• DATA LISTING:
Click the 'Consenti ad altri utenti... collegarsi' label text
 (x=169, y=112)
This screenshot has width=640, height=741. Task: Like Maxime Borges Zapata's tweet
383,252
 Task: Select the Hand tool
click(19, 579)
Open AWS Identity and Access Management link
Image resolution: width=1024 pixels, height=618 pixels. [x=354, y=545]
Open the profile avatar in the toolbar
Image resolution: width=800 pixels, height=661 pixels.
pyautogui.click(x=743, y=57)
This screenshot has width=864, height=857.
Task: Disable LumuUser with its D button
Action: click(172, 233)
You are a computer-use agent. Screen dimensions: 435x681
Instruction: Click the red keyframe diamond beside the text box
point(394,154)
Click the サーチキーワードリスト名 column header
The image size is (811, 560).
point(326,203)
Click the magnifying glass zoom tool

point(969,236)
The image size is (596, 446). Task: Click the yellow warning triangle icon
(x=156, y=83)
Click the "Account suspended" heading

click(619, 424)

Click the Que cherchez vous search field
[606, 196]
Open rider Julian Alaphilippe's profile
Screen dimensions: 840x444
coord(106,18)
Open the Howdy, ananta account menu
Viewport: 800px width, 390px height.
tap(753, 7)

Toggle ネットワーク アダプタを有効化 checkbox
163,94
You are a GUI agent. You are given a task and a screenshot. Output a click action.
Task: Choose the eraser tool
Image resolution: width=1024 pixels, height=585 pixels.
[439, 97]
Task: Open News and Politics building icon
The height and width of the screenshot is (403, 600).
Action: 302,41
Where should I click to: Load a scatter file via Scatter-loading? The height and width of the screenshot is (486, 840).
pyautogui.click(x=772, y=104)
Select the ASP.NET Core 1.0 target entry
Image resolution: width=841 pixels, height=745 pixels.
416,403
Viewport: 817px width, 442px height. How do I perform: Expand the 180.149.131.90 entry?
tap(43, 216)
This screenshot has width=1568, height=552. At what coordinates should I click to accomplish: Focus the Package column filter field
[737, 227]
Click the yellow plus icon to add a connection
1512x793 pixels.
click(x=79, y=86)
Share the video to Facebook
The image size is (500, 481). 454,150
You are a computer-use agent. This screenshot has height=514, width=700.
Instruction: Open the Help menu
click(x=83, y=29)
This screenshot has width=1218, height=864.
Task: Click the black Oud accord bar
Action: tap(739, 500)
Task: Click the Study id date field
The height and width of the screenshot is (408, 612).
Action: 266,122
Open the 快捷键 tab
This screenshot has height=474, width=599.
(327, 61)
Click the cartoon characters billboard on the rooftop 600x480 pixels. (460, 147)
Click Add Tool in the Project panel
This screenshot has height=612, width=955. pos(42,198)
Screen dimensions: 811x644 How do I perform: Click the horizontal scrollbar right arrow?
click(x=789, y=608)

• TASK INSTRUCTIONS: Could you print, exactly and with nothing else, the lines from the one containing "Click the cartoon" through the last line of the records above?

• EXERCISE SOLUTION:
Click the cartoon characters billboard on the rooftop 600x480 pixels. (460, 147)
Click Add Tool in the Project panel
This screenshot has height=612, width=955. pos(42,198)
Screen dimensions: 811x644 How do I perform: Click the horizontal scrollbar right arrow?
click(x=789, y=608)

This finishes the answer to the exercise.